Clinical and Neurohumoral Response of Patients with Severe Congestive Heart Failure Treated with Two Different Captopril Dosages

Although angiotensin converting enzyme inhibitor therapy is an established approach in the treatment of chronic heart failure, the required dosage remains unclear. This open 6 month study investigated the influence of different captopril dosages on the clinical course and neurohumoral activity of patients with severe heart failure (left ventricular ejection fraction < or = 20%). Eighty-five patients in New York Heart Association class II-IV despite treatment with digitalis, diuretics, and captopril (mean dose +/- SEM 28 +/- 2 mg.day-1 at baseline) for > or = 3 months received either 'low dose' captopril (< 75 mg.day-1, mean 32 +/- 2 mg.day-1; n = 46) or 'high dose' captopril (> or = 75 mg.day-1, mean 99 +/- 4 mg.day-1; n = 39) during the follow-up period.
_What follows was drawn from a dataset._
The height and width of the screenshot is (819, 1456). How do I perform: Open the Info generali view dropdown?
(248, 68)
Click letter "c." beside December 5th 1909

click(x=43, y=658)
Both groups were comparable in clinical, haemodynamic and neurohumoral parameters at baseline. Functional state improved significantly only in the high dose group (P < 0.0001). Of 31 low dose and 20 high dose patients considered as heart transplantation candidates at baseline, 21 low dose and only six high dose patients remained on the waiting list (P < 0.0001). In patients in the low dose group, eight deaths were observed (P < 0.001). Seven patients remained on low dose captopril due to adverse effects. The initially elevated plasma levels of aldosterone and atrial natriuretic peptide decreased significantly only in high dose patients (P < 0.01). Renin increased significantly in both groups. These observations underline the necessity of suppressing neurohumoral overactivation with adequate doses of captopril reflected by sequential humoral plasma determination.